The next logical step after finding the GTPase was to ask where and how GTP hydrolysis takes place. In an amazing coincidence, it turns out that RNA1, which I had first encountered in Volker's laboratory, was actually the RanGAP. So I went back to the RanGAP, but this time in mammalian cells. We were the first ones to make good antibodies to RanGAP, and that allowed us to discover that there are two forms in mammalian cells: one that migrated at the expected size on a gel and another one that migrated 20 kD larger. We discovered that this larger band contained the published sequence of RanGAP, plus a few novel peptides. The only thing similar to these peptides in a BLAST search was ubiquitin. The similarity was only 18%—something that you'd normally consider garbage—but we couldn't find any other matches. We wondered if this might be a modification like ubiquitin. We had recombinant RanGAP, so I did probably the luckiest experiment in my life: we mixed it with HeLa cell extract and ATP and ran a Western blot to see whether the recombinant RanGAP would change its size. That was a moment that I will never forget, when the film came out of the developer and I saw that this crazy idea was correct: we'd converted the 70-kD form to the 90-kD form. It was clear that we'd discovered a new protein modification.

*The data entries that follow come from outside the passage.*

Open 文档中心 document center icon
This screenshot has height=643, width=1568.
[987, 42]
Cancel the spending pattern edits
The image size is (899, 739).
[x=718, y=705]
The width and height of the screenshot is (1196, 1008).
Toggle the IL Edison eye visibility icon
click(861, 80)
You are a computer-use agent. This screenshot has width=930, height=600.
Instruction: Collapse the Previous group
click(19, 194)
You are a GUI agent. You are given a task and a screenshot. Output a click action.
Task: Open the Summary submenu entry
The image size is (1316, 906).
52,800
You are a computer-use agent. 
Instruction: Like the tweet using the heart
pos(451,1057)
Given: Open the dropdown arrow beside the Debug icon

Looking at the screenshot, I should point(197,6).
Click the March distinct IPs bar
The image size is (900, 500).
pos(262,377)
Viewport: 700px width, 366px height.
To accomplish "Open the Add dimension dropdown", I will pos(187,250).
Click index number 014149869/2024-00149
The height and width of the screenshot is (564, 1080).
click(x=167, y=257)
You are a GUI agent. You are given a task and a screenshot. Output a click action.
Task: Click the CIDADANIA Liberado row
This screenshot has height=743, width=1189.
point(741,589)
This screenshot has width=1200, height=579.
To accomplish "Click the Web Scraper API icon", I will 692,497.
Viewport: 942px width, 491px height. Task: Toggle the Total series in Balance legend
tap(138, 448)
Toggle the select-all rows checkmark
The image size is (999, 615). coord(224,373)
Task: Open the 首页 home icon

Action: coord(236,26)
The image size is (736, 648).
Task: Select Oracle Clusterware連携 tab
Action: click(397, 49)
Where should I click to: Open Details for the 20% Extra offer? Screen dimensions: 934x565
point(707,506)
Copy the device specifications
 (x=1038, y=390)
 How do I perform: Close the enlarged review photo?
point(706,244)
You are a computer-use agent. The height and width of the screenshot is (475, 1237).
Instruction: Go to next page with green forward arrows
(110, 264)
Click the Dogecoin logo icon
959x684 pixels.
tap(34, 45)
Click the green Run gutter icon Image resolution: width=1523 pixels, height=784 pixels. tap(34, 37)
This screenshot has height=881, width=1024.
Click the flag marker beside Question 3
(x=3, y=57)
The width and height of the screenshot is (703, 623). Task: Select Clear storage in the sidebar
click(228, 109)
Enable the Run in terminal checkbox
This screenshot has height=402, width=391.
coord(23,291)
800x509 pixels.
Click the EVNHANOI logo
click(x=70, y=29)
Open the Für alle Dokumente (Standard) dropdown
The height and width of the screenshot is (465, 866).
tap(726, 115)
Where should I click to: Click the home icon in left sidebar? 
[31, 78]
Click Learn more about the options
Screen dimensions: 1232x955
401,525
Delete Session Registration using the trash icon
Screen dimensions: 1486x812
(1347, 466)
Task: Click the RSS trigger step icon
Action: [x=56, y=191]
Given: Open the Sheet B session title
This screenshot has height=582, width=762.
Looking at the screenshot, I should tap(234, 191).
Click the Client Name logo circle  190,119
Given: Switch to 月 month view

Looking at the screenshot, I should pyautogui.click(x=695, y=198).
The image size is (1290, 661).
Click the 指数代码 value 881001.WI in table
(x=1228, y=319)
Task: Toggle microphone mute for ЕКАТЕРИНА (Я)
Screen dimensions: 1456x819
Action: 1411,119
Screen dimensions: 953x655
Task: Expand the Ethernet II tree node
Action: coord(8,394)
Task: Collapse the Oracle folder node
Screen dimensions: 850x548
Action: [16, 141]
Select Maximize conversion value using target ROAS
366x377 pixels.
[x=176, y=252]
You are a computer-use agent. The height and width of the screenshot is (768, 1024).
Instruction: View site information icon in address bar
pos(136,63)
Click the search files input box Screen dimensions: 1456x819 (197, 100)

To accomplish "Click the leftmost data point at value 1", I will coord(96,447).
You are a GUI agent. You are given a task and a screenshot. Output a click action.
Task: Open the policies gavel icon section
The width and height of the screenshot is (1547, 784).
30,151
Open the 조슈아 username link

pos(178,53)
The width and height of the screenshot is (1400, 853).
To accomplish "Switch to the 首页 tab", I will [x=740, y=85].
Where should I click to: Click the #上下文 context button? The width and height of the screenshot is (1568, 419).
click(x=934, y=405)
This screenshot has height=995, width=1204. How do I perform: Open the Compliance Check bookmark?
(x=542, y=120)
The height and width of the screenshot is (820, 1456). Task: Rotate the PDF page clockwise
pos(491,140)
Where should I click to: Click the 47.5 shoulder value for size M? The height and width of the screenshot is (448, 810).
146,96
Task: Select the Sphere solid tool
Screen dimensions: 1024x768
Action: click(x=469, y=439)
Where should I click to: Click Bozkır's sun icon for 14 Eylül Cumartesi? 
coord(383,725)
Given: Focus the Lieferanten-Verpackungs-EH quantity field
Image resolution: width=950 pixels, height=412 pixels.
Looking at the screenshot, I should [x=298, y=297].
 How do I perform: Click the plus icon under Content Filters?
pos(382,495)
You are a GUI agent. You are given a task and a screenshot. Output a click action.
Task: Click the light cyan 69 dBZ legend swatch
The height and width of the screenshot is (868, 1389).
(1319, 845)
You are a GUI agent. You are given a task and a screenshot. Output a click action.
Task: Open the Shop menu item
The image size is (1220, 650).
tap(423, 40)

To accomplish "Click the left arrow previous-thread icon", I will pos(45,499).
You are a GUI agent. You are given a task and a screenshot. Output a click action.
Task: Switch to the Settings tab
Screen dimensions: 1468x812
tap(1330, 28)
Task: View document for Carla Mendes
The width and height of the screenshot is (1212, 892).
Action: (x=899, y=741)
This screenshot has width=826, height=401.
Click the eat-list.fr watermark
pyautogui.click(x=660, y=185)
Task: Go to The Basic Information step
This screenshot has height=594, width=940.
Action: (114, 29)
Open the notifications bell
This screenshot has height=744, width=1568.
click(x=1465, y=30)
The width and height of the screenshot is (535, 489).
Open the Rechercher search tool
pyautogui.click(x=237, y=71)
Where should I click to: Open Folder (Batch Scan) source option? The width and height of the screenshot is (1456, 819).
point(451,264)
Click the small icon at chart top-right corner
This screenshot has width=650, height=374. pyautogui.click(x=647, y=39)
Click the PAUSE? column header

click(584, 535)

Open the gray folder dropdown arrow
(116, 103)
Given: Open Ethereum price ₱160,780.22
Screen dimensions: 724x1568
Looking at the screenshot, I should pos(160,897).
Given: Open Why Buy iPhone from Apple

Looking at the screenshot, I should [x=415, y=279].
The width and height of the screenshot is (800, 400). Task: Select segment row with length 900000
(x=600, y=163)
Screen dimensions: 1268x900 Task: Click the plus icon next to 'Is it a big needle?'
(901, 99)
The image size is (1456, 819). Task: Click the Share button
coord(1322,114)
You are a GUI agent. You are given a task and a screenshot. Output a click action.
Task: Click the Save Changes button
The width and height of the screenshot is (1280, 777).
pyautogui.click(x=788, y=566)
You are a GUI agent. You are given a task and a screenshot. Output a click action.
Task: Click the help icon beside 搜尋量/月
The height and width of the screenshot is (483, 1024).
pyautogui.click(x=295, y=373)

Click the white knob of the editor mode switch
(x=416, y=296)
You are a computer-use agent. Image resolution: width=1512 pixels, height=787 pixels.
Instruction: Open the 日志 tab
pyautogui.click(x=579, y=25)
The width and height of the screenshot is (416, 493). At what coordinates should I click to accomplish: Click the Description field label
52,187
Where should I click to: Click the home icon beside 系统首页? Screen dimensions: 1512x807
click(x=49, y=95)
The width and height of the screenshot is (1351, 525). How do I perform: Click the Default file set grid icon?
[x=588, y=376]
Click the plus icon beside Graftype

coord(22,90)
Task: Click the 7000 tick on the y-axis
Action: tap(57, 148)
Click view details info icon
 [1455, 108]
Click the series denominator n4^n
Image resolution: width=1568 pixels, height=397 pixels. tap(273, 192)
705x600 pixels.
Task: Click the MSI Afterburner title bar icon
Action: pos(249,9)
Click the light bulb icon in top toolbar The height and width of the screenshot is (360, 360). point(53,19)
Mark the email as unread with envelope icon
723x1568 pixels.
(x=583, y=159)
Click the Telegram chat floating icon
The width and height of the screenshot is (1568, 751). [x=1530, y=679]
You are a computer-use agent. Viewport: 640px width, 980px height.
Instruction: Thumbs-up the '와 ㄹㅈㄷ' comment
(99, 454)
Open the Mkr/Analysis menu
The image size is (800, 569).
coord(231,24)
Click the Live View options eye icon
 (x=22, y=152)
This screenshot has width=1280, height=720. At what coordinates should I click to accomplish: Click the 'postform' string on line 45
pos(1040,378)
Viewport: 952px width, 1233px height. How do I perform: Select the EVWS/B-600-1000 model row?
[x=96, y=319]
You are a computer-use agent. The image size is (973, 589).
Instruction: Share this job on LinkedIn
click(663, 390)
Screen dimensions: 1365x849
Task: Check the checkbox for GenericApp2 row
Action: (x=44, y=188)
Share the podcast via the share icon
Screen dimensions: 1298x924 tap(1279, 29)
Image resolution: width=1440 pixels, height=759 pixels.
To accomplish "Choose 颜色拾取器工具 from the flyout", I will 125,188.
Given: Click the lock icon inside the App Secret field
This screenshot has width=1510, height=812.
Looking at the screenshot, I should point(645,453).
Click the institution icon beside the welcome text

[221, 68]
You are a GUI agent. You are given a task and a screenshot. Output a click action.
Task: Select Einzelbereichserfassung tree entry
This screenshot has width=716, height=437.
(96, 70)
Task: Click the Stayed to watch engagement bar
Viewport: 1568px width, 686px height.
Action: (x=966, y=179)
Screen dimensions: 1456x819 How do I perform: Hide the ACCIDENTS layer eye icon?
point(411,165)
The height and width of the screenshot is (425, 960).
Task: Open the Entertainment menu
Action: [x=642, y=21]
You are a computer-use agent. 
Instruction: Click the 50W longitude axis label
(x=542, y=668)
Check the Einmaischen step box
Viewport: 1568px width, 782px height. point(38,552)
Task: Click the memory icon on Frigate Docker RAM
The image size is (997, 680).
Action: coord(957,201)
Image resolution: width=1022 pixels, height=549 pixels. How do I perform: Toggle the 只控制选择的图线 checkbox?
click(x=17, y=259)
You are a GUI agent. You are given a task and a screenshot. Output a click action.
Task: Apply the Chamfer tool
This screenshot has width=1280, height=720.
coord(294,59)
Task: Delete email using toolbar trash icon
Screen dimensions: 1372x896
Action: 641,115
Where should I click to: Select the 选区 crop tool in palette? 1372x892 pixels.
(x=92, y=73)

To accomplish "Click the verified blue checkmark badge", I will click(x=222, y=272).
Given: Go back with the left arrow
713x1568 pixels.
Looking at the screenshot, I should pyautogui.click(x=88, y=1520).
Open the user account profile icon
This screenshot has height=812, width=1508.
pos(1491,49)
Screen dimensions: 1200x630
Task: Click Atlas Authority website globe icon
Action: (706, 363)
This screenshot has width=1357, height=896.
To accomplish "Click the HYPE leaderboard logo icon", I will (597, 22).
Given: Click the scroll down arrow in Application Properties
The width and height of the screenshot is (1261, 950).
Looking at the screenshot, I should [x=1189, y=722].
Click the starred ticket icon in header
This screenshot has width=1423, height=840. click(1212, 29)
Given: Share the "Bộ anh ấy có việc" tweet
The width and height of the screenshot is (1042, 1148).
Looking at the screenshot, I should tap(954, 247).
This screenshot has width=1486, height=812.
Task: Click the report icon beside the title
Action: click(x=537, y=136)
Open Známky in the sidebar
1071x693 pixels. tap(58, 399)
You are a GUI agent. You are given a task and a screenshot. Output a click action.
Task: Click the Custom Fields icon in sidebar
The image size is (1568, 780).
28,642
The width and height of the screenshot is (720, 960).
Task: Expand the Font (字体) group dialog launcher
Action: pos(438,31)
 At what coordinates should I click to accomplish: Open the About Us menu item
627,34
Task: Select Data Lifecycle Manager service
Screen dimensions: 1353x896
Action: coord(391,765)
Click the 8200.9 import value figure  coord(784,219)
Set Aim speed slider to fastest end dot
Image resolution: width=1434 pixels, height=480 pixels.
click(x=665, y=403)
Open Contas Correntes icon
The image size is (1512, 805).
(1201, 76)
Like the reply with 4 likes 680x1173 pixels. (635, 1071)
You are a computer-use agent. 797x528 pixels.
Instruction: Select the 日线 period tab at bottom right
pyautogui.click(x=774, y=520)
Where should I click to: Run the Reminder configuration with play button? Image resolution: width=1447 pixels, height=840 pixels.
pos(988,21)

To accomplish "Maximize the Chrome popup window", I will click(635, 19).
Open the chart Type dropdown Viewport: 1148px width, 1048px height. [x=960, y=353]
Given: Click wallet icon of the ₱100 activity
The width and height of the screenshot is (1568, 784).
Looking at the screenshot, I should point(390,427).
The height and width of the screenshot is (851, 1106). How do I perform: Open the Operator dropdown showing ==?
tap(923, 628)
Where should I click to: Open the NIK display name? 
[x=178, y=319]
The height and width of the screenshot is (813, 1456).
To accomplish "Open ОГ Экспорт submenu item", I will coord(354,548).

“One of the great things about working on SUMO is that it takes you into all corners of the cell.”
Why do you say that was a lucky experiment?
Others had found the SUMO gene and protein before us, but the only people who had the chance to discover that it's a modifier were basically the people who happened to work on RanGAP. SUMO modification is removed by isopeptidases and is very unstable on most proteins. RanGAP is the one protein that remains modified by SUMO when you lyse cells in the absence of isopeptidase inhibitors. I don't know how many laboratories saw some strong, inexplicable band in a gel, but when they tried to catch these bands they were gone. Two other laboratories discovered SUMOylation around the same time as us, and they were both working on RanGAP, too.
SUMO MUSE
What roles does SUMO perform in cells?
The best analogy would be phosphorylation. Phosphorylation can either help to create a binding module that can be recognized by specialized protein domains, or it can block an interaction surface. In the same way, SUMO can add binding interfaces or remove them. There's also an example where SUMOylation leads to a conformational change of the modified protein. For a long time people assumed that SUMO protects proteins from ubiquitination, but that has turned out not to be true. It's really hard to predict what SUMO modification will do to a given protein without looking at every possibility.
Where are you headed with SUMO now?
We are still very interested in basic mechanisms. We are spending a lot of time characterizing a SUMO E3 ligase called RanBP2, which is a nuclear pore complex protein that binds to SUMOylated RanGAP. This is a fascinating project because it has linked SUMOylation to the nuclear pore, to nuclear transport and the RanGTPase cycle. But I'm convinced that there are more enzymes that regulate SUMOylation—either positively by being E3 ligases or negatively by being isopeptidases—that have yet to be identified. So we are looking for additional enzymes. Related to that, we have another project that personally I find very interesting, on the regulation of SUMOylation by reactive oxygen species. All kinds of stresses—like heat shock, or oxidative stress—lead to global changes in SUMOylation. We think this is because SUMOylation might serve to integrate and coordinate many different processes simultaneously in response to stress. This might be coordinated at the level of SUMO regulatory enzymes.
One of the great things about working on SUMO is that it takes you into all corners of the cell. This makes going to meetings a lot of fun, and also makes it easy to give postdocs a project that they can develop into their own independent research direction.